BY ROISIN DE ROSA
On Monday, when the 26-County government implemented the 1996 Refugee Act, it became the law that no media could publish the name of an asylum seeker without first obtaining the Minister of Justice's permission.
In particular, the new law states that ``no matter likely to lead members of the public to identify a person as an applicant under this Act shall be published in a written publication available to the public or broadcast without the consent of that person and the consent of the Minister of Justice''.
It means that the moving personal stories and pictures of asylum seekers can no longer find their way into the media. The minister clearly recognises the importance of humanising refugees' stories, if we are to successfully oppose racialism in our society. Minister O'Donoghue justifies this law on the basis of the refugees' own need to protect their own identities.
But no reputable journalist would consider identifying any asylum seeker without his or her express permission. It goes without saying.
Donncha O'Connell of the ICCL points out: ``While the Minister has disingenuously invoked UNHCR guidelines as a justification for the restriction on identification of asylum seekers in the media, there is little doubt that the measure will result in the under-reporting of human interest stories from asylum seeker communities. The effect will be to depersonalise the story of asylum seekers.''
In effect, denying journalists the right to personalise an asylum seeker's story is depersonalising, and dehumanises those who seek asylum here.
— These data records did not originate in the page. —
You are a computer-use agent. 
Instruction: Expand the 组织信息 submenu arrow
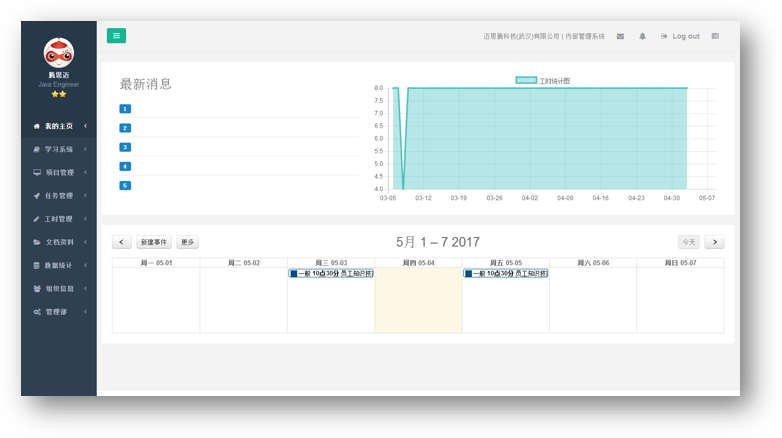point(86,288)
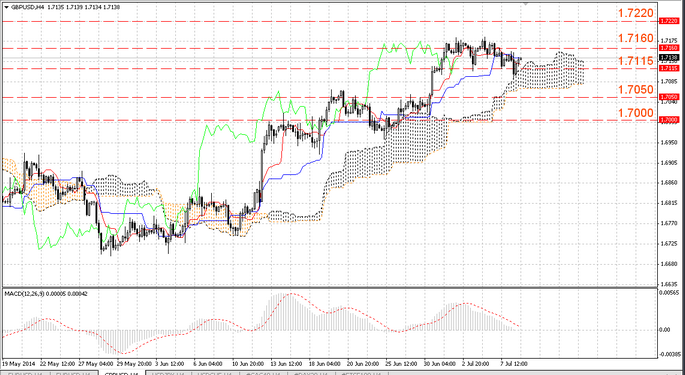Select the red 1.7050 price tag on scale
The image size is (685, 375).
click(669, 97)
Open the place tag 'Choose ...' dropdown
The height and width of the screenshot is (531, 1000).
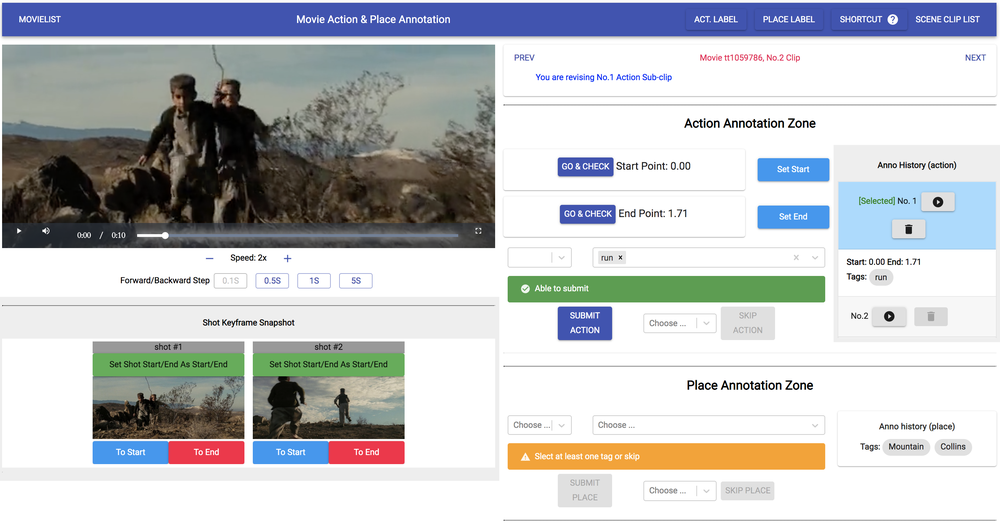pos(708,425)
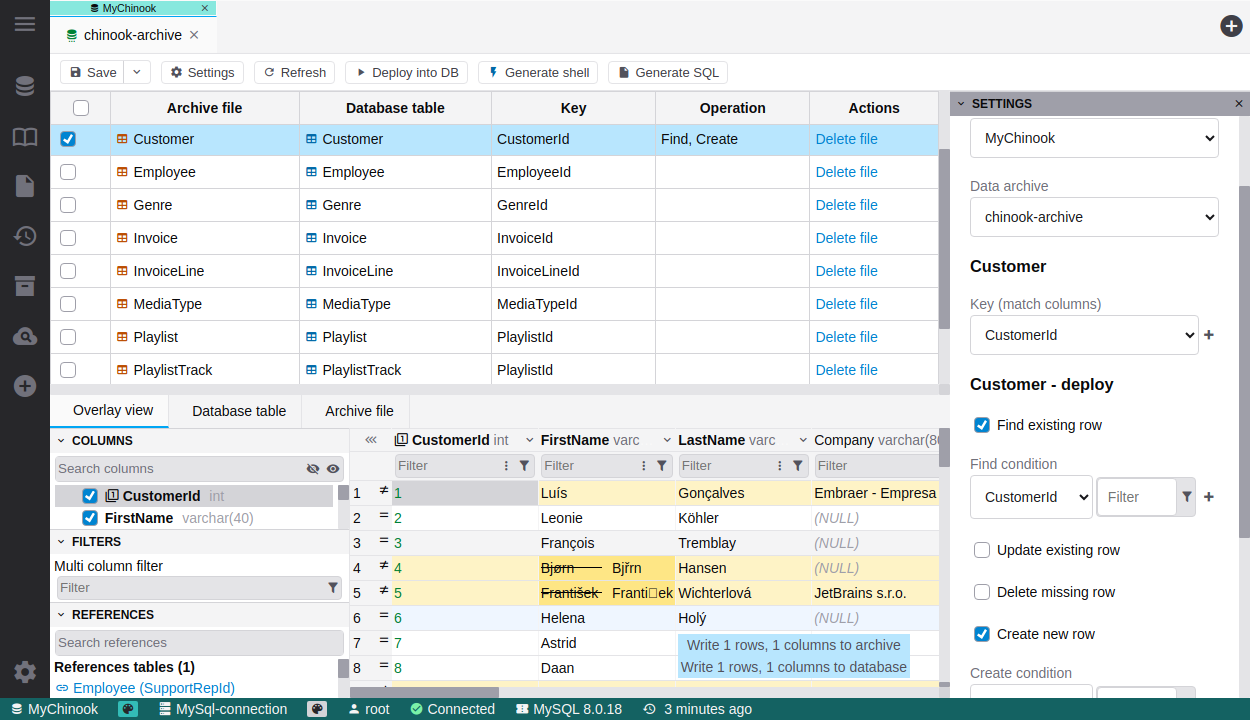Image resolution: width=1250 pixels, height=720 pixels.
Task: Enable the Update existing row checkbox
Action: coord(982,550)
If a refugee happens to be brutalised, perhaps within the immigration department on arrival at the airport, and pictures cannot be published without the Minister's consent, then we are in a very clear case of censorship.
As Donncha O'Connell goes on: ``There is another level at which this provision is objectionable as a prior restraint on freedom of expression by the media. I doubt very much if it is compatible with Article 10 of the European Convention on Human Rights, and the ICCL will do everything possible to support the NUJ in its efforts to have it repealed.''
James Stapleton from the Irish Refugee Council says he is appalled at the law, and sees it ``as a clear case of de facto censorship''.
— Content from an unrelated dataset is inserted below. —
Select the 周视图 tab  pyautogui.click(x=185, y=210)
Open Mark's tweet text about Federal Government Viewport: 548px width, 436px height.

Infringement of this law incurs the penalty of a £1,500 fine or 12 months imprisonment.
This Saturday, people in Waterford will march to protest the deportation order of an asylum seeker, who since 25 October has had her asylum application turned down, and who is now appealing on humanitarian grounds to Dublin Justice Minister John O'Donoghue to stay. The march will assemble at 2pm at the Majestic Hotel carpark.
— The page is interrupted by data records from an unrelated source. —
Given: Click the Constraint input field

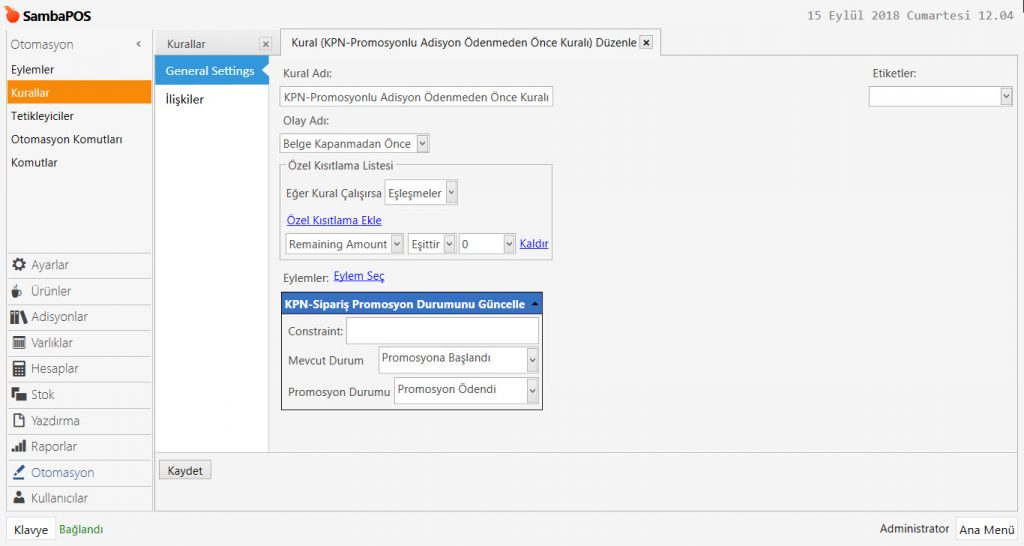Looking at the screenshot, I should click(x=442, y=331).
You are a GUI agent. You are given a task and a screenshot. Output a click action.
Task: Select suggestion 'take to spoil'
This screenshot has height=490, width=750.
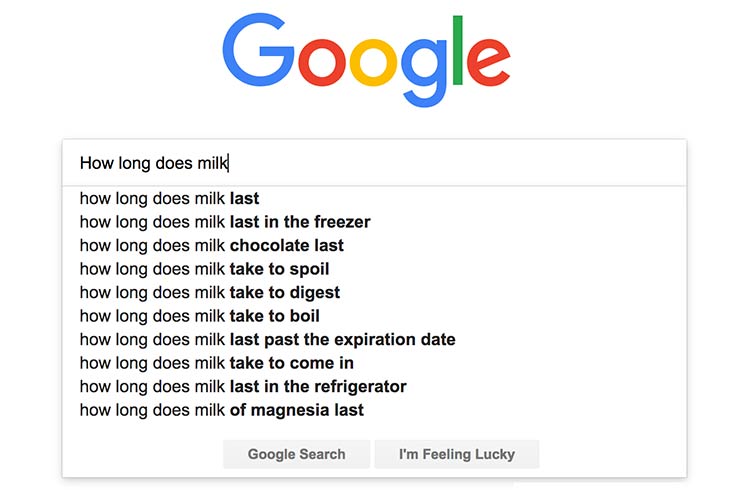pos(375,268)
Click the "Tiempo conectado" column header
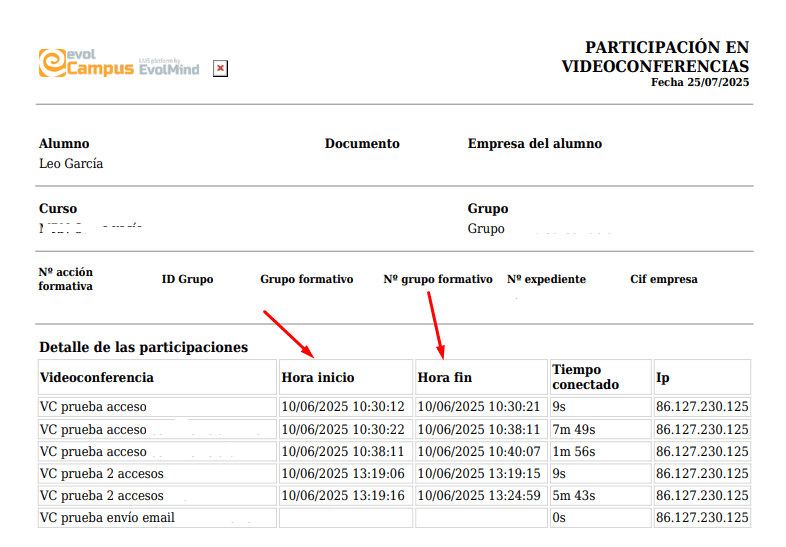 [585, 377]
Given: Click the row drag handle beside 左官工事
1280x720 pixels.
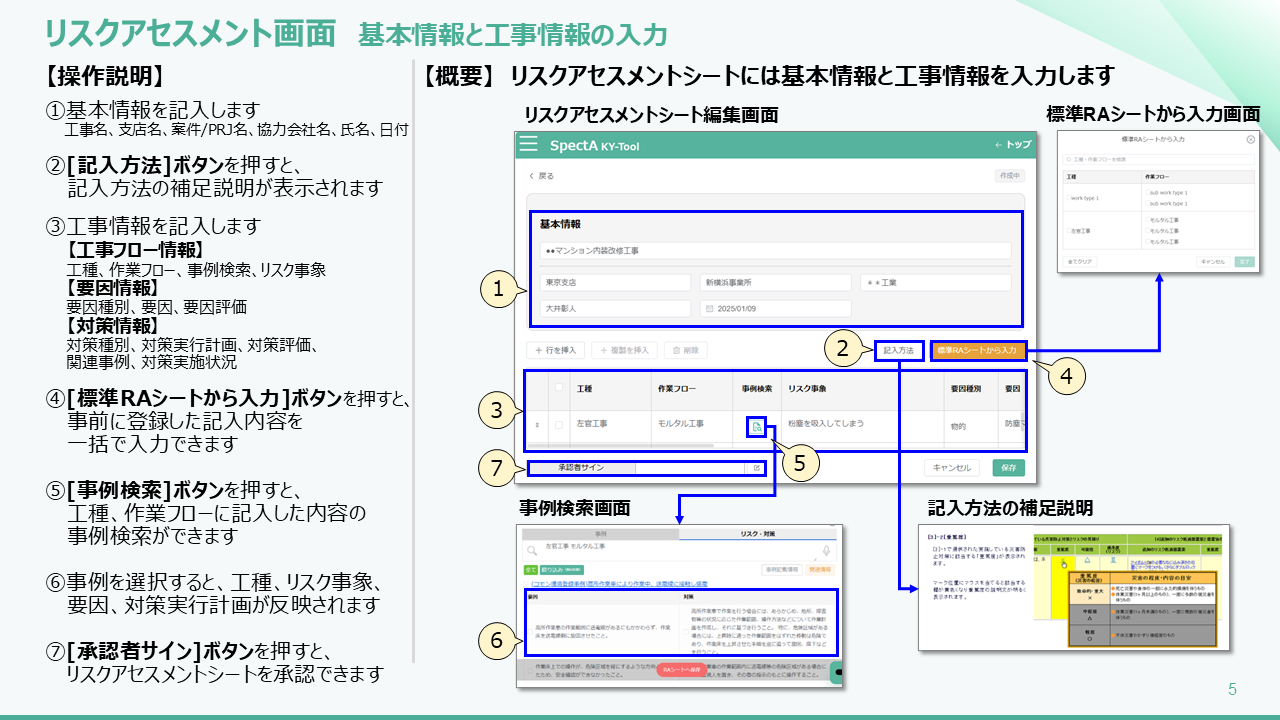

The woman has two children who have been here since the summer and have joined local schools. They are well known and liked in the community.
She left Nigeria after two of her brothers were killed, and her partner and eldest son ``disappeared.''. Nevertheless, her application for asylum last summer was fast tracked, and her appeal was turned down. It is a tragic case.
Supporting Saturday's march is the Waterford Trades Council. The Waterford Glass Branch of the ATGWU, and SIPTU, at its regional conference two weeks ago, have supported her appeal. Hundreds of letters have gone to Minister O'Donoghue protesting his refusal to grant refugee status.
The march is a landmark in people's determination to oppose the racist policies of Minister O'Donoghue towards asylum seekers. It can be seen as one positive result of the ICTU week against racism in the workplace, which was held across the country. It is remarkable given that prior to the `dispersal' of refugees to Tramore last summer, there were protest meetings organised in the town against asylum seekers moving into accommodation.
Since then, however, local people have taken a stance against racism. They supported a rock against racism concert in Tramore last summer, where local bands and black musicians played. According to Declan Cheasty of the Ebi Ojoh Campaign (Tel 051852047) there is very considerable support throughout Waterford that she should be allowed to remain. She believes that return to Nigeria will put her life in danger, and that of her two children.